Required work: Quote exactly, and only, the lines of the material below from the line with "[AP CSA Inheritance" through the line with "[Open Table of Contents] (13, 1288)".

* * * * *

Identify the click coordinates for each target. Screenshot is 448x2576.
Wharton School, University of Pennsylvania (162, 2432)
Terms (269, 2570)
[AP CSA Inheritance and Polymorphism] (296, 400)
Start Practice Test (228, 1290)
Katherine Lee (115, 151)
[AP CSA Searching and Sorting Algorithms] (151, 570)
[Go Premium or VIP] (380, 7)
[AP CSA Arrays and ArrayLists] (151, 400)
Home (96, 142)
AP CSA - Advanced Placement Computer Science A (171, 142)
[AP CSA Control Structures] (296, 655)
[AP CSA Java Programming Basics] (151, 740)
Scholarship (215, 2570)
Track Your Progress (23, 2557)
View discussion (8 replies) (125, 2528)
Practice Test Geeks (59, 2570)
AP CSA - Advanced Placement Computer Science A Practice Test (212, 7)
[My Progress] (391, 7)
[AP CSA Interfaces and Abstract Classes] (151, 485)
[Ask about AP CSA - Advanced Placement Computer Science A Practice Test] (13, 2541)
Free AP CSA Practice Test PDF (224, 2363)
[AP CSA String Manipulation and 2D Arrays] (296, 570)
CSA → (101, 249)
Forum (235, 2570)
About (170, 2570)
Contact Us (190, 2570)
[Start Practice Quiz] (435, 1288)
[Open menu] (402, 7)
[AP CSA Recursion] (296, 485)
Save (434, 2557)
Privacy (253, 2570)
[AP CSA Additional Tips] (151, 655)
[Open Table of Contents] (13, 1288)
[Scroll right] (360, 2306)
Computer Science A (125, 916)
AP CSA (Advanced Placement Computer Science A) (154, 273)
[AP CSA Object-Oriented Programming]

* * * * *

Output below:
[AP CSA Inheritance and Polymorphism] (296, 400)
Start Practice Test (228, 1290)
Katherine Lee (115, 151)
[AP CSA Searching and Sorting Algorithms] (151, 570)
[Go Premium or VIP] (380, 7)
[AP CSA Arrays and ArrayLists] (151, 400)
Home (96, 142)
AP CSA - Advanced Placement Computer Science A (171, 142)
[AP CSA Control Structures] (296, 655)
[AP CSA Java Programming Basics] (151, 740)
Scholarship (215, 2570)
Track Your Progress (23, 2557)
View discussion (8 replies) (125, 2528)
Practice Test Geeks (59, 2570)
AP CSA - Advanced Placement Computer Science A Practice Test (212, 7)
[My Progress] (391, 7)
[AP CSA Interfaces and Abstract Classes] (151, 485)
[Ask about AP CSA - Advanced Placement Computer Science A Practice Test] (13, 2541)
Free AP CSA Practice Test PDF (224, 2363)
[AP CSA String Manipulation and 2D Arrays] (296, 570)
CSA → (101, 249)
Forum (235, 2570)
About (170, 2570)
Contact Us (190, 2570)
[Start Practice Quiz] (435, 1288)
[Open menu] (402, 7)
[AP CSA Recursion] (296, 485)
Save (434, 2557)
Privacy (253, 2570)
[AP CSA Additional Tips] (151, 655)
[Open Table of Contents] (13, 1288)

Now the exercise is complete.